The postmodern age with all of its simulacra and simulation has confused and distorted our most basic of human understandings and emotions. As the writer Chris Hedges says we live in a kind of “moral nihilism.” In his latest book, Empire of Illusion he says we live...

“In an age of images and entertainment, in an age of instant emotional gratification, we neither seek nor want honesty or reality. Reality is complicated. Reality is boring. We are incapable or unwilling to handle its confusion. We ask to be indulged and comforted by clichés, stereotypes, and inspirational messages that tell us we can be whoever we seek to be, that we live in the greatest country on earth, that we are endowed with superior moral and physical qualities, and that our future will always be glorious and prosperous.”

It is precisely this continuously layered irony with which Wallace was enamored.

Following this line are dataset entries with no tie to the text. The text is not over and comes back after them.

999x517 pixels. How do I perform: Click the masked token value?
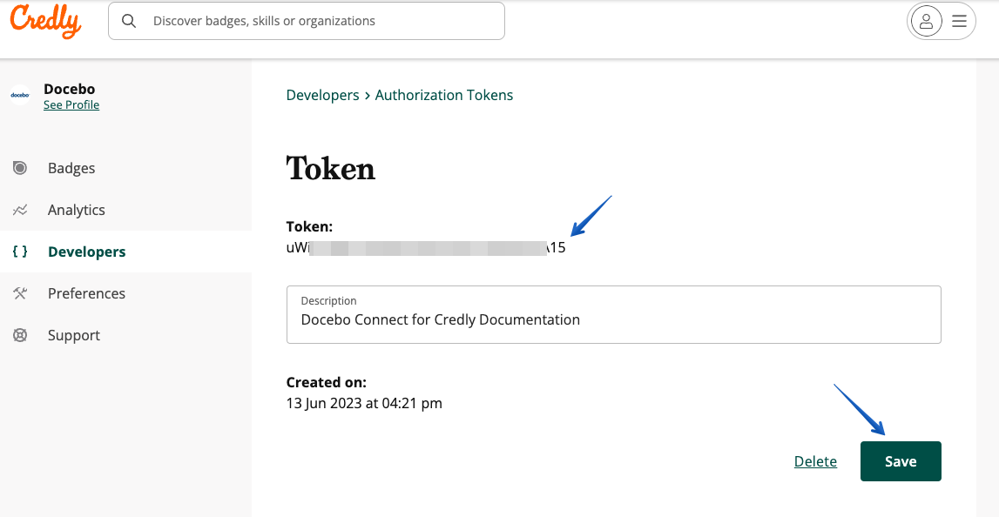[x=426, y=247]
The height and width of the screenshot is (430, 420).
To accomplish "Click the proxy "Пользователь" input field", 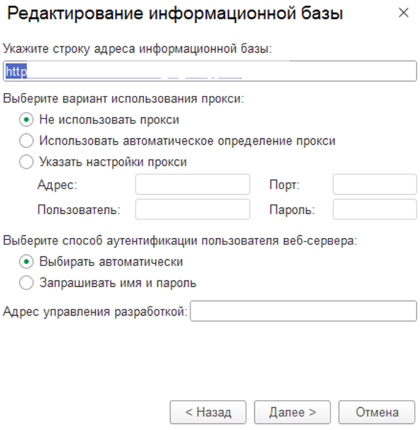I will pyautogui.click(x=192, y=209).
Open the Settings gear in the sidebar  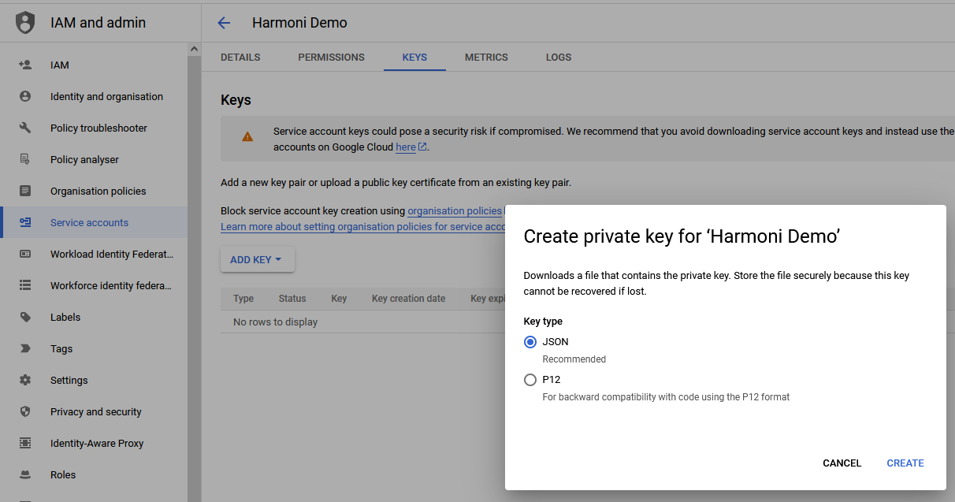24,380
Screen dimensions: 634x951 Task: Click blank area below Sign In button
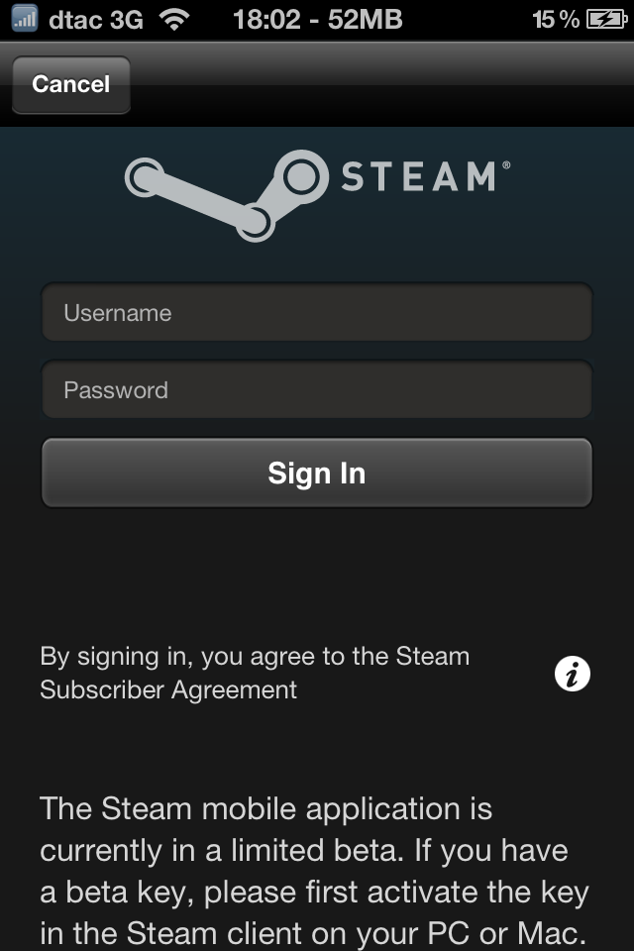click(x=317, y=574)
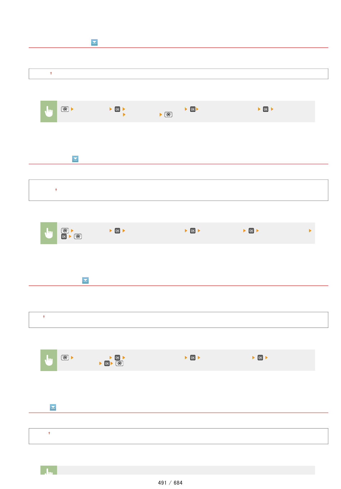Expand the first section's blue arrow icon

tap(94, 42)
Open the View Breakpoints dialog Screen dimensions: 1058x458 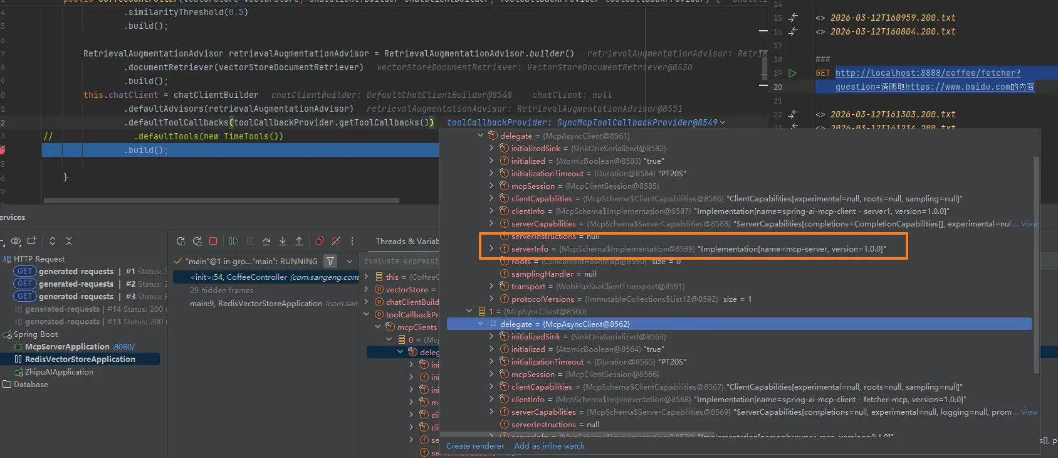pos(320,241)
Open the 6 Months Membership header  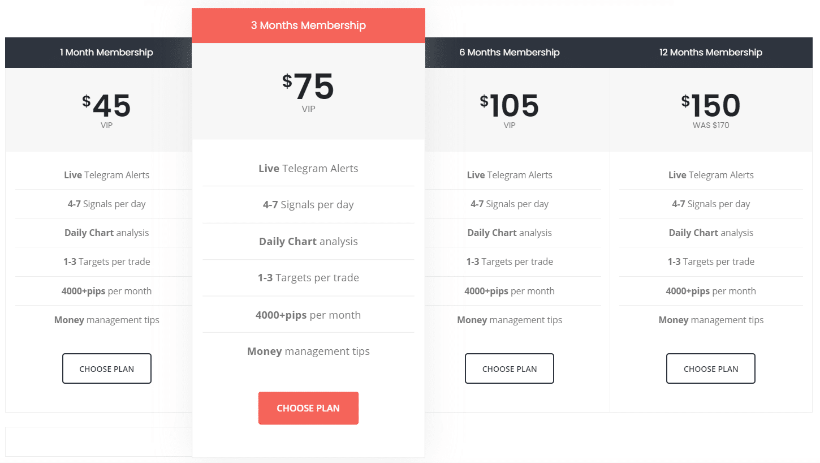point(510,53)
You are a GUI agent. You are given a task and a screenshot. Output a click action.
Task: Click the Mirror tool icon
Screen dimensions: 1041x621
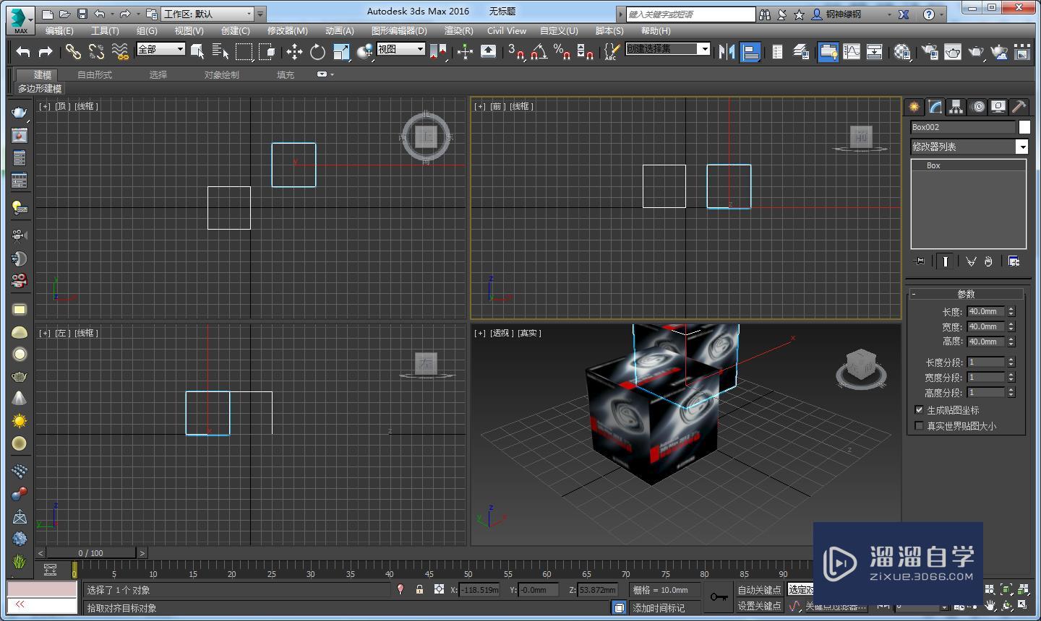tap(727, 51)
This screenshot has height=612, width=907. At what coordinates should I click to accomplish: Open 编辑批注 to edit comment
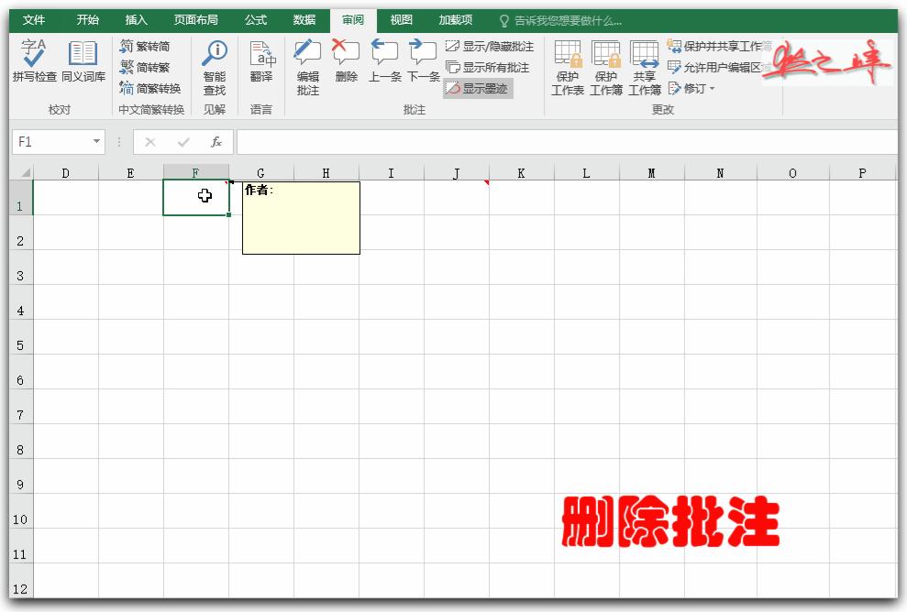(x=306, y=66)
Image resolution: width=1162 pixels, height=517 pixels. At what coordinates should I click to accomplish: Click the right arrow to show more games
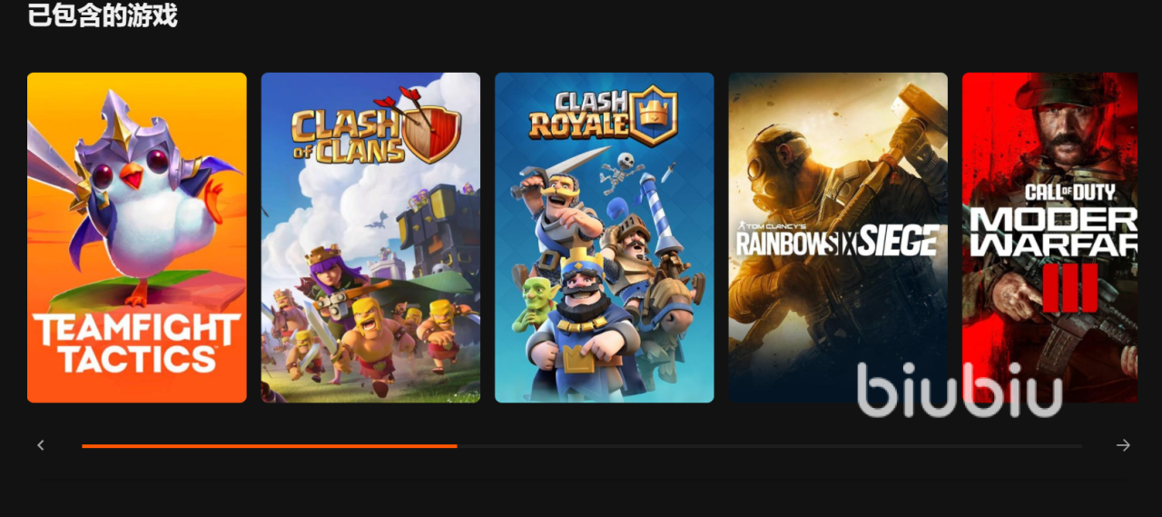click(1123, 445)
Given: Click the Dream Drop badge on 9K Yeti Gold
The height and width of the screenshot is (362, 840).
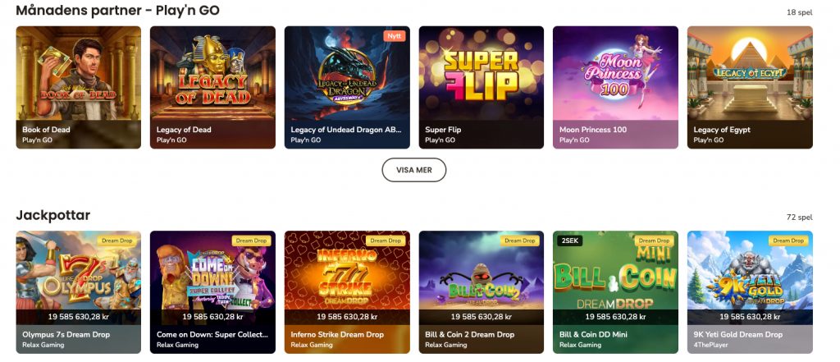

In his masterfully written expose on television E Unibus Pluram: Television and U.S. Fiction, Wallace writes;

“And make no mistake: irony tyrannizes us. The reason why our pervasive cultural irony is at once so powerful and so unsatisfying is that an ironist is impossible to pin down. All U.S. irony is based on an implicit "I don’t really mean what I’m saying." So what does irony as a cultural norm mean to say? That it’s impossible to mean what you say? That maybe it’s too bad it’s impossible, but wake up and smell the coffee already? Most likely, I think, today’s irony ends up saying: "How totally banal of you to ask what I really mean."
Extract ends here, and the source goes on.